Eye doctors investigating keratoconus will measure the steepness of the cornea with a keratometer. They may notice a gradual steepening over time, and corneal topography testing will be ordered.

Corneal topography is a computerized method of mapping the shape and steepness of the cornea. A corneal topographer produces a color map that shows steeper areas in hotter, red colors and flatter areas in cooler, blue colors.

Topography will typically show an inferior steepening of the cornea. Sometimes topography will also show an asymmetry in shape between the top half of the cornea and the bottom half of the cornea.

Along with a comprehensive eye examination, eye doctors will also perform a slit lamp examination using a special upright bio-microscope to examine the cornea. Often, keratoconus patients will have fine lines in their cornea called Vogt’s striae. In addition, a circle of iron deposition around the cornea—called a Fleischer ring—may be visible.

Treatment

There are several ways to treat keratoconus, depending on the severity of the condition.

Soft Astigmatism Contact Lenses

In the early stages of keratoconus, a soft toric contact lens may be worn. A toric lens is a lens that corrects astigmatism. The lens is soft, but it contains two powers: one set power range and also a different power range of 90 degrees away.

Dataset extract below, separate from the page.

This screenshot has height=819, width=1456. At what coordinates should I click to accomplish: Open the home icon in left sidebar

Rigid Gas Permeable Contact Lenses

In moderate stages of keratoconus, a rigid gas permeable lens is worn. A rigid gas permeable lens provides a hard surface, so that any corneal distortion may be covered up.

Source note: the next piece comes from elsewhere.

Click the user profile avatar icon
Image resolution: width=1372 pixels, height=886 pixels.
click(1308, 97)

As keratoconus advances, it may become more difficult to wear a rigid gas permeable lens because of excessive lens movement and decentration of the lens. Rigid gas permeable lenses are small lenses, usually around 8–10 millimeters in diameter, and move slightly with each eyelid blink.

Hybrid Contact Lenses

Hybrid contact lenses have a central lens made of a rigid gas permeable material with a surrounding soft skirt. This provides more comfort for the person wearing the lens. Because the center is rigid, it still delivers the same vision correction as a regular rigid gas permeable lens.

Scleral Contact Lenses

Scleral contact lenses are lenses that are made of a material similar to what rigid gas permeable lenses are made of. However, scleral lenses are very large, covering the cornea and overlapping onto the sclera, the white part of the eye.

A scleral lens completely vaults the steepest part of the cornea, increasing comfort and reducing the chances of scarring.

Corneal Cross-Linking

Corneal cross-linking is a relatively new procedure that acts to strengthen the bonds in the cornea to help retain its normal shape. The procedure involves applying riboflavin (vitamin B2) to the eye in a liquid form. An ultraviolet light is then applied to the eye to solidify the process.

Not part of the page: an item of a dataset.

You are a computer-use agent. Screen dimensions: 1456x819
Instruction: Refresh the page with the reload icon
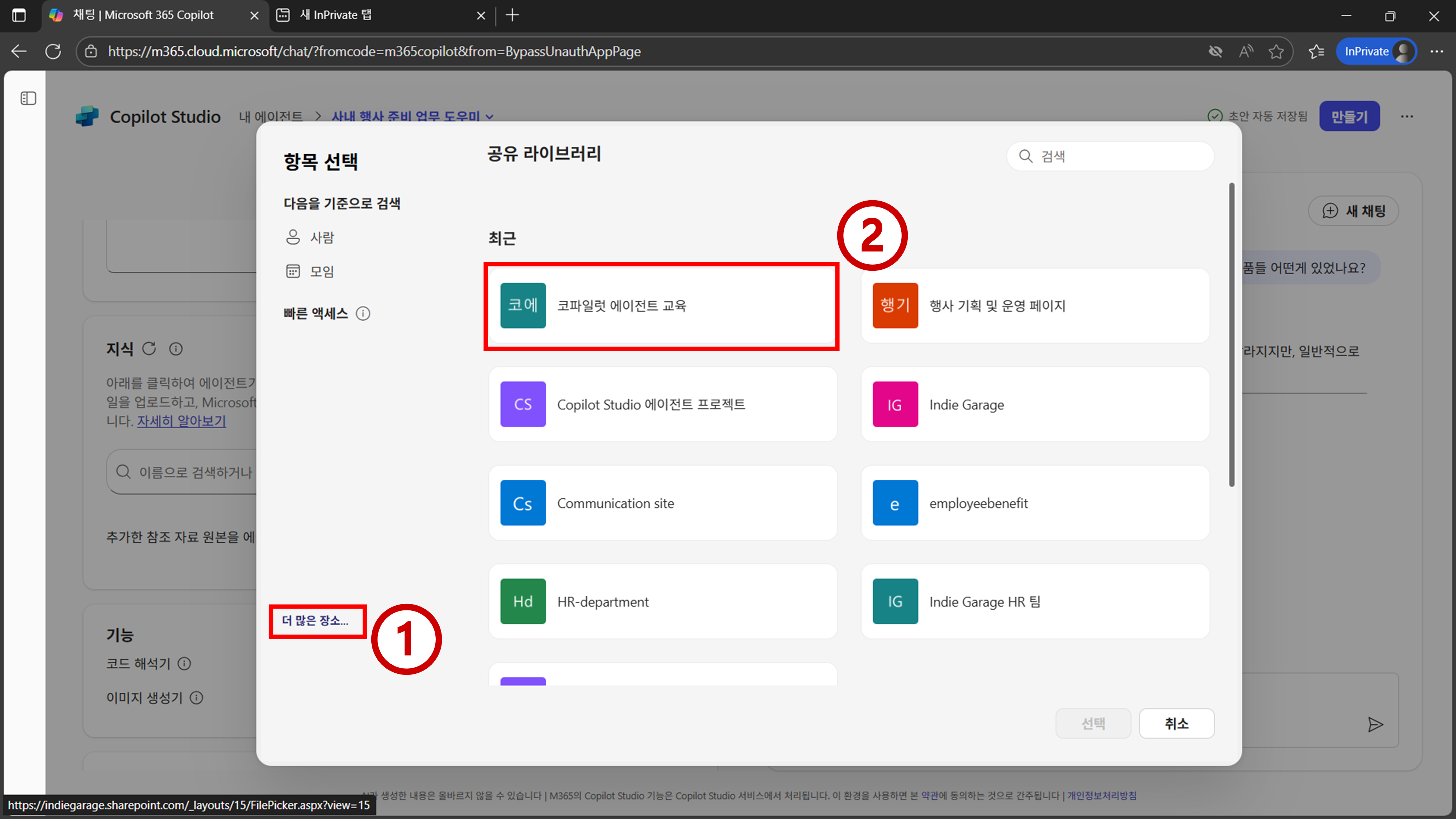point(53,51)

Corneal cross-linking typically does not cure keratoconus or reduce the steepening of the cornea, but it prevents it from worsening.

Penetrating Keratoplasty

Rarely, keratoconus may worsen to the point where a corneal transplant is needed. During a penetrating keratoplasty procedure, donor cornea is grafted onto the peripheral part of the recipient’s cornea.

Newer laser procedures have increased the success of a corneal transplant. Typically, corneal transplants are successful. However, rejection is always a concern.

It is also difficult to predict the outcome of the procedure on a patient’s vision. Although the transplant may be successful, the patient may still end up with a fairly high prescription and a need to wear glasses.